##### Estratto della pagina

Nel romanzo di Giulia Ciarapica Chi dà luce rischia il buio ho trovato, ancor di più che nel precedente volume, la mia terra. Quella fatta dell’odore della pelle, delle voci degli operai nelle fabbriche, quella che si è ritagliata un posto nella produzione di calzature non senza sacrifici. Ho ritrovato i personaggi che avevo amato nel primo volume e, ancor più stavolta, ho sofferto con loro. Ho amato con loro. Ho pianto con loro ma ho anche rialzato la testa con loro, con coraggio. Come i marchigiani – terra di persone testarde, tenaci e determinate – sono abituati a fare.
L’autrice torna a proporre, seppur romanzata, la storia dei suoi nonni – Valentino e Giuliana – che è, a ben guardare, la storia di un territorio che mi piace considerare il protagonista assoluto del racconto.

##########

Istruzioni di lavoro >> Trascrivi per intero la recensione del romanzo riportata qui sopra, parola per parola e senza cambiare nulla.

##### Materiale fornito

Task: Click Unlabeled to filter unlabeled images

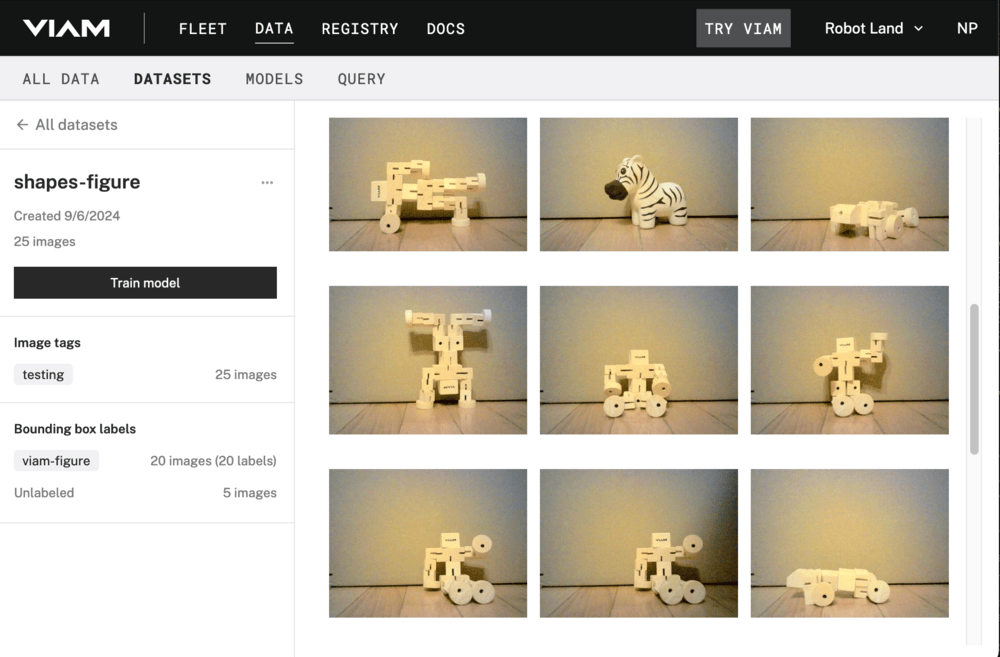Action: (44, 492)
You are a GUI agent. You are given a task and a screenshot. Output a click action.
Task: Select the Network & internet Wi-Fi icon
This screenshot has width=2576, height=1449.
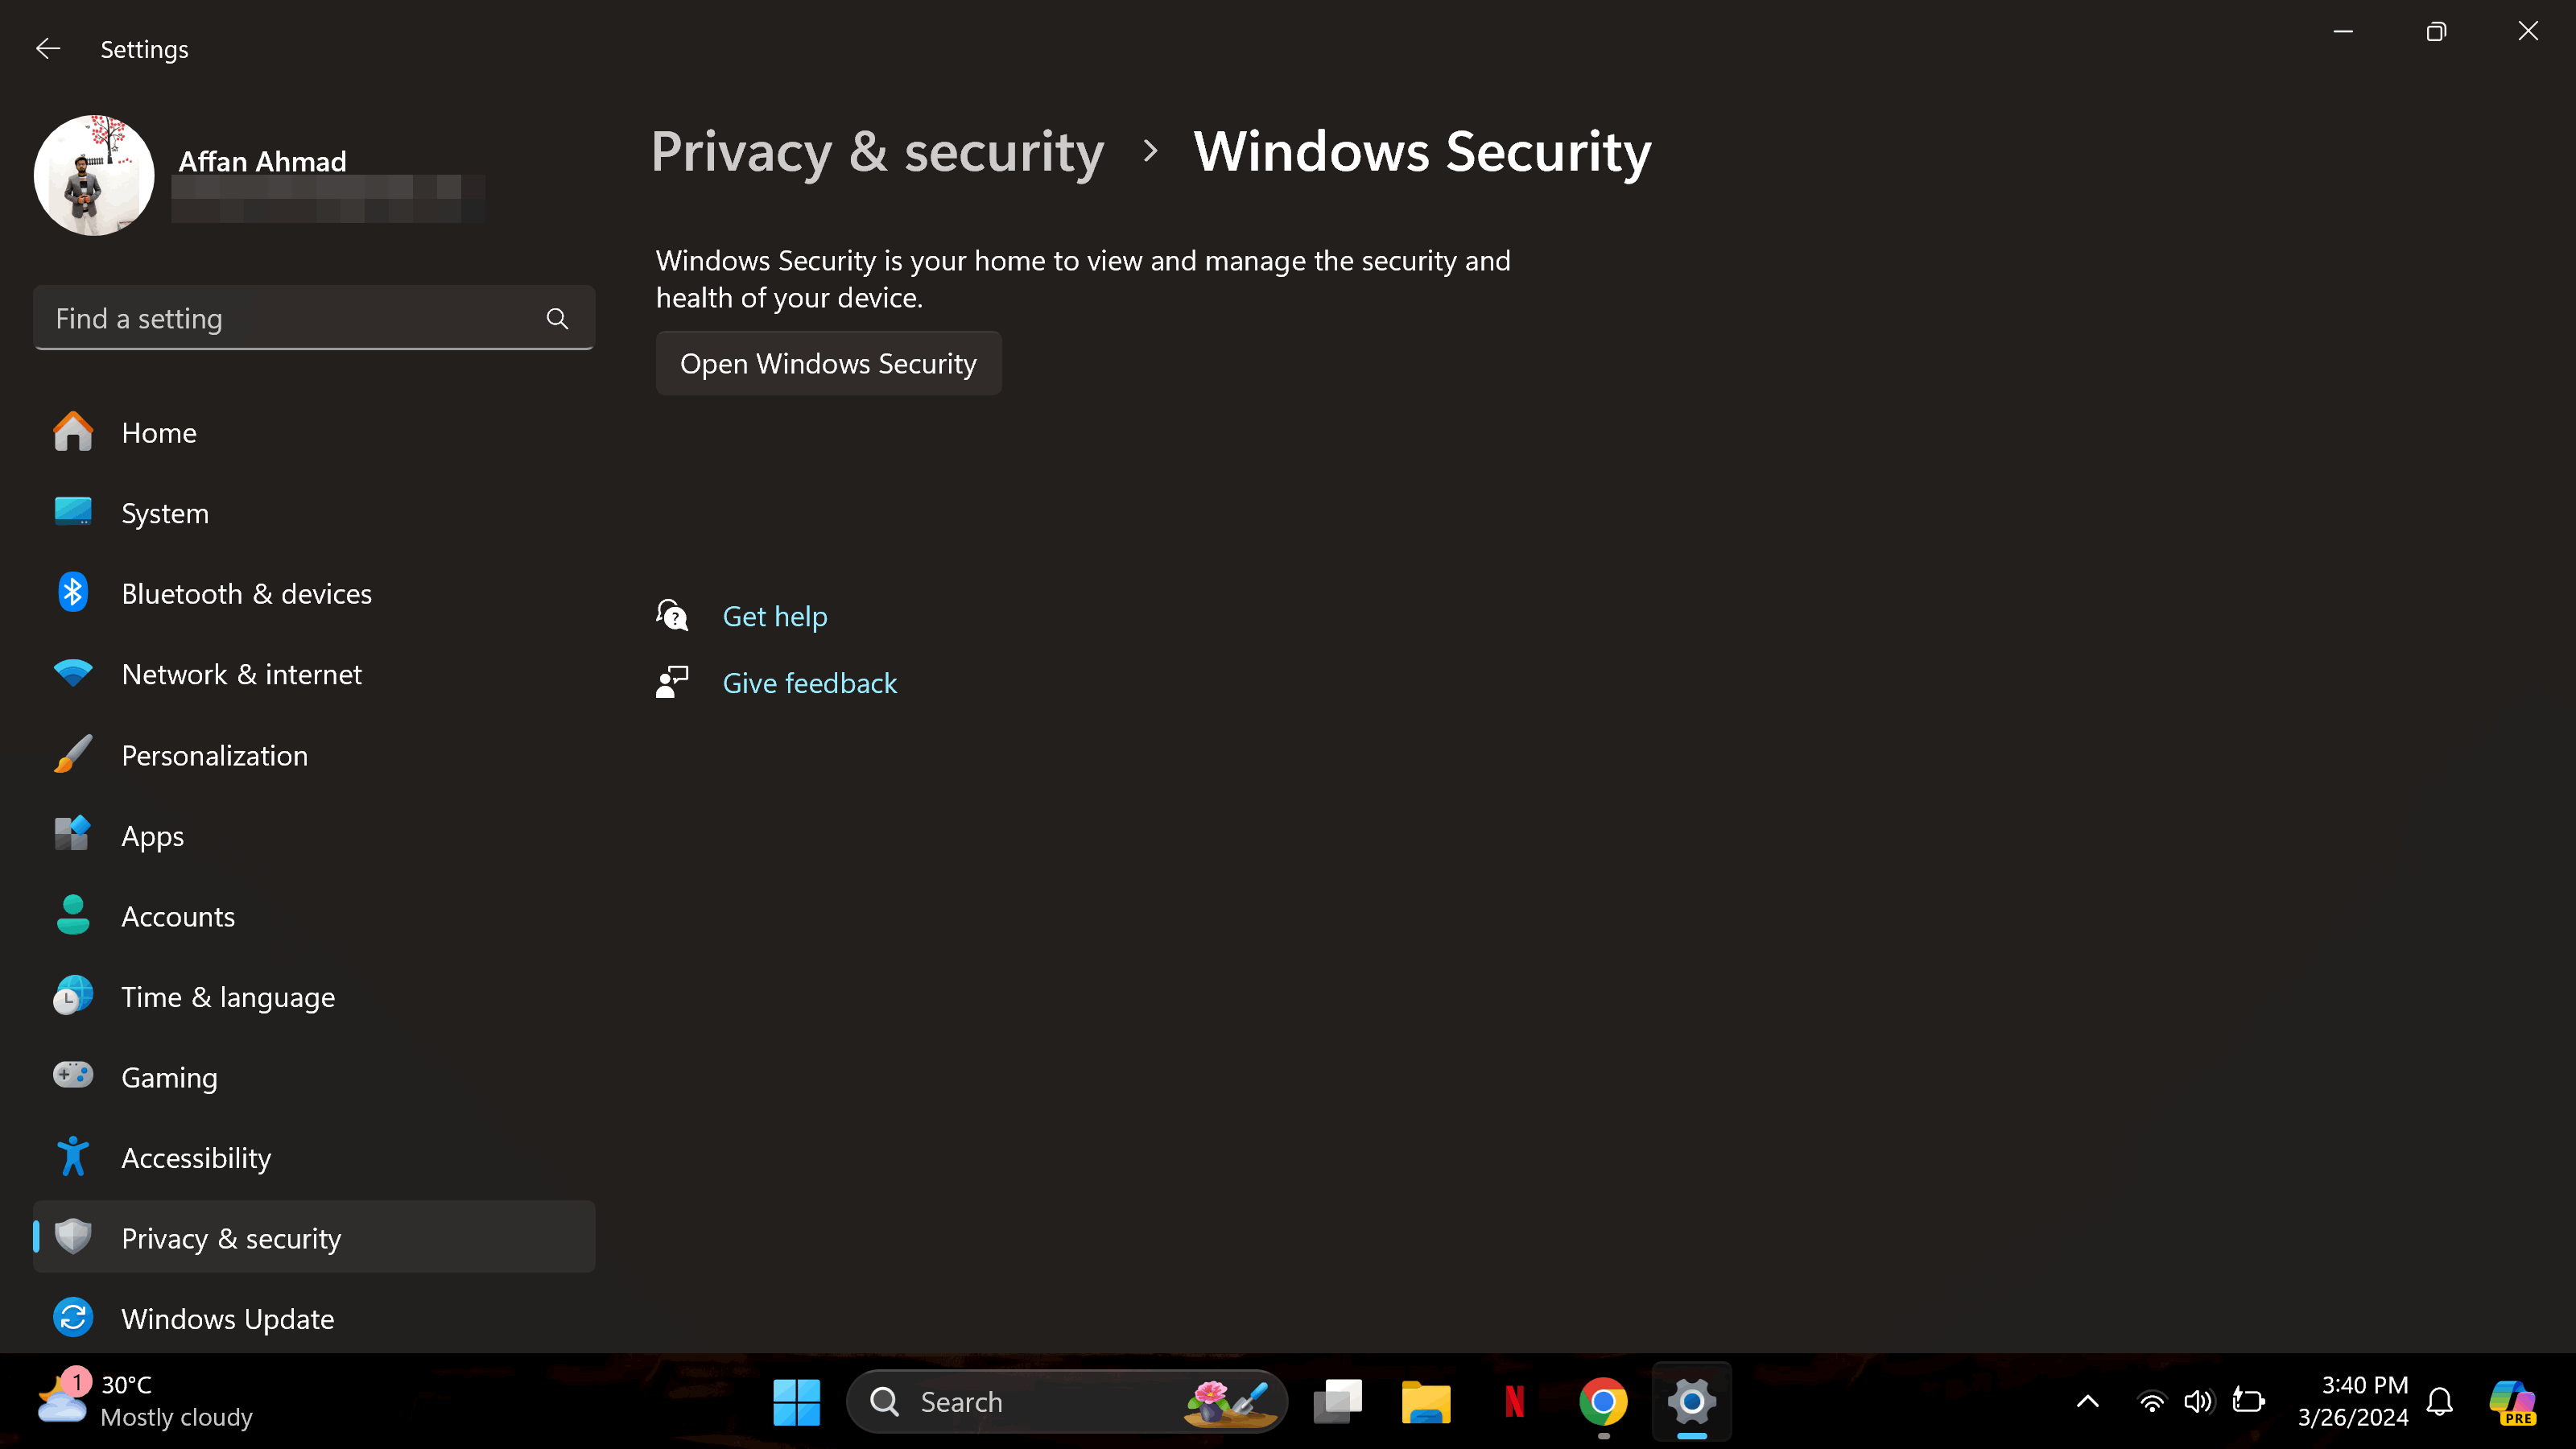[x=73, y=674]
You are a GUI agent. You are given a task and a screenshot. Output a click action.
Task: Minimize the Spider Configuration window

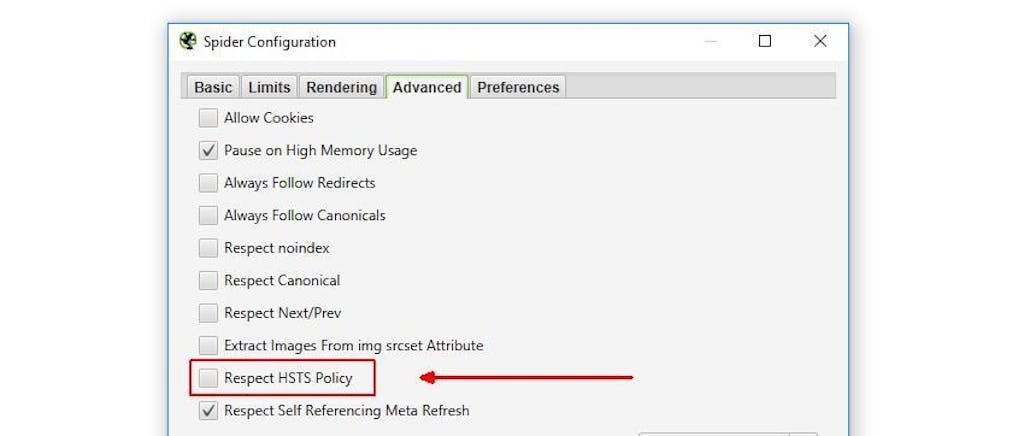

##########

Esercizio svolto >>
Nel romanzo di Giulia Ciarapica Chi dà luce rischia il buio ho trovato, ancor di più che nel precedente volume, la mia terra. Quella fatta dell’odore della pelle, delle voci degli operai nelle fabbriche, quella che si è ritagliata un posto nella produzione di calzature non senza sacrifici. Ho ritrovato i personaggi che avevo amato nel primo volume e, ancor più stavolta, ho sofferto con loro. Ho amato con loro. Ho pianto con loro ma ho anche rialzato la testa con loro, con coraggio. Come i marchigiani – terra di persone testarde, tenaci e determinate – sono abituati a fare.
L’autrice torna a proporre, seppur romanzata, la storia dei suoi nonni – Valentino e Giuliana – che è, a ben guardare, la storia di un territorio che mi piace considerare il protagonista assoluto del racconto.